:: 求められること ::
麻雀観戦記の書き方を紹介する文章を、最後の文の後から書き継いでください。

麻雀観戦記の書き方について
東川です。
みなさま、あけましておめでとうございます。2022年もMリーグや麻雀最強戦の観戦記を書かせていただくことになると思いますので、気にしていただけるとうれしく思います。
この仕事をしていると、たまに「観戦記ってどう書くの?」みたいなことを聞かれることがあります。ここで改めて、僕が観戦記を書くときのフローや気にしていることなんかをまとめていこうと思います。
なお、こちらは「僕が手探りで確立した方法」のまとめです。人によってやり方は違うと思います。個人としては、今でもやり方は模索していますし、質の向上や効率化など、よりよくしていくための方法などがあればぜひ取り入れていきたいです。以前から観戦記を書かれてきた人がどんなやり方をしてきたかも、興味があります。
観戦
観戦記を書くにあたっては、試合を観戦するのが前提。今では追っかけ再生や見逃し配信などもありますが、僕は基本的に、リアルタイムで視聴をするようにしています。

:: 記録情報 ::
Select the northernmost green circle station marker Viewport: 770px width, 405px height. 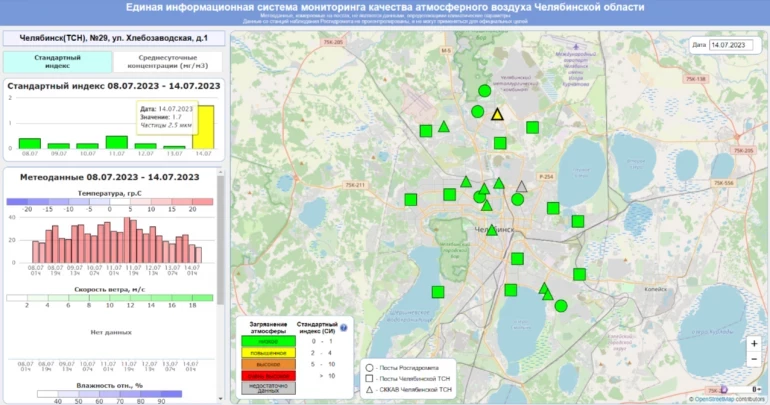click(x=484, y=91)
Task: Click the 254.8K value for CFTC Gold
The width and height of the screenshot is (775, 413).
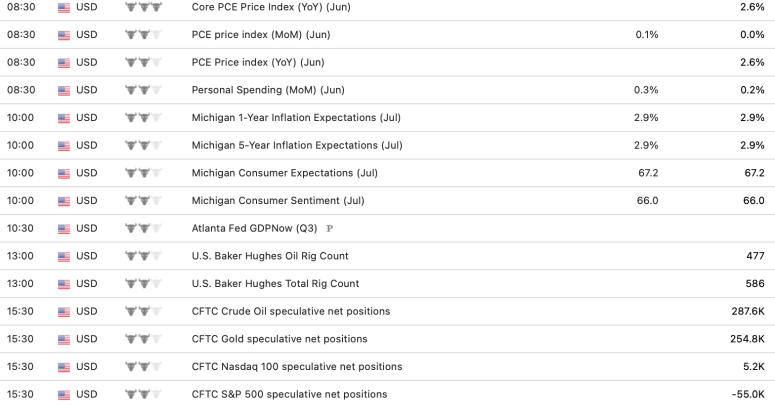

:: 演習の結果 ::
その際はただ漠然と見ているのではなく、メモを取りながら記事を書きます。メモには、「局の基本情報(何局でドラが何とか)」「印象的な一打」「仕掛けやリーチ」「局の結果」などの他、印象的に感じた場面なども記録していきます。
僕はルーズリーフにメモをしているんですけど、1局が3行で終わることもあれば1ページにわたることもあり、さまざまです。
テーマ決め・構成
試合が終わり、インタビューまで聞き終わった後には、観戦記のテーマや構成を考えます。基本的な方針は「その試合で一番目立っていた選手」を書くことになります。多くの場合、それは勝った選手になるのですが、負け方が印象的だった選手がいたら、そちらを取り上げることになります。また、大きなトピックスが出た場合は、優先的に書くことになるでしょう。
テーマに関してキンマwebサイドから指定されることはなく、完全に書き手に委ねられています。
誰をメインで書くかを決めたら、それを元に、メモの中から「大きく取り上げる局」「ちょっと触れる局」「全く触れない局」を選別していきます。あまり多くの局を取り上げると記事全体が忙しくなるので、僕の場合はだいたい、メインの局は2、3局に絞ります。これは、梶本琢程さんからこの仕事を始める前にいただいたアドバイスの一つです。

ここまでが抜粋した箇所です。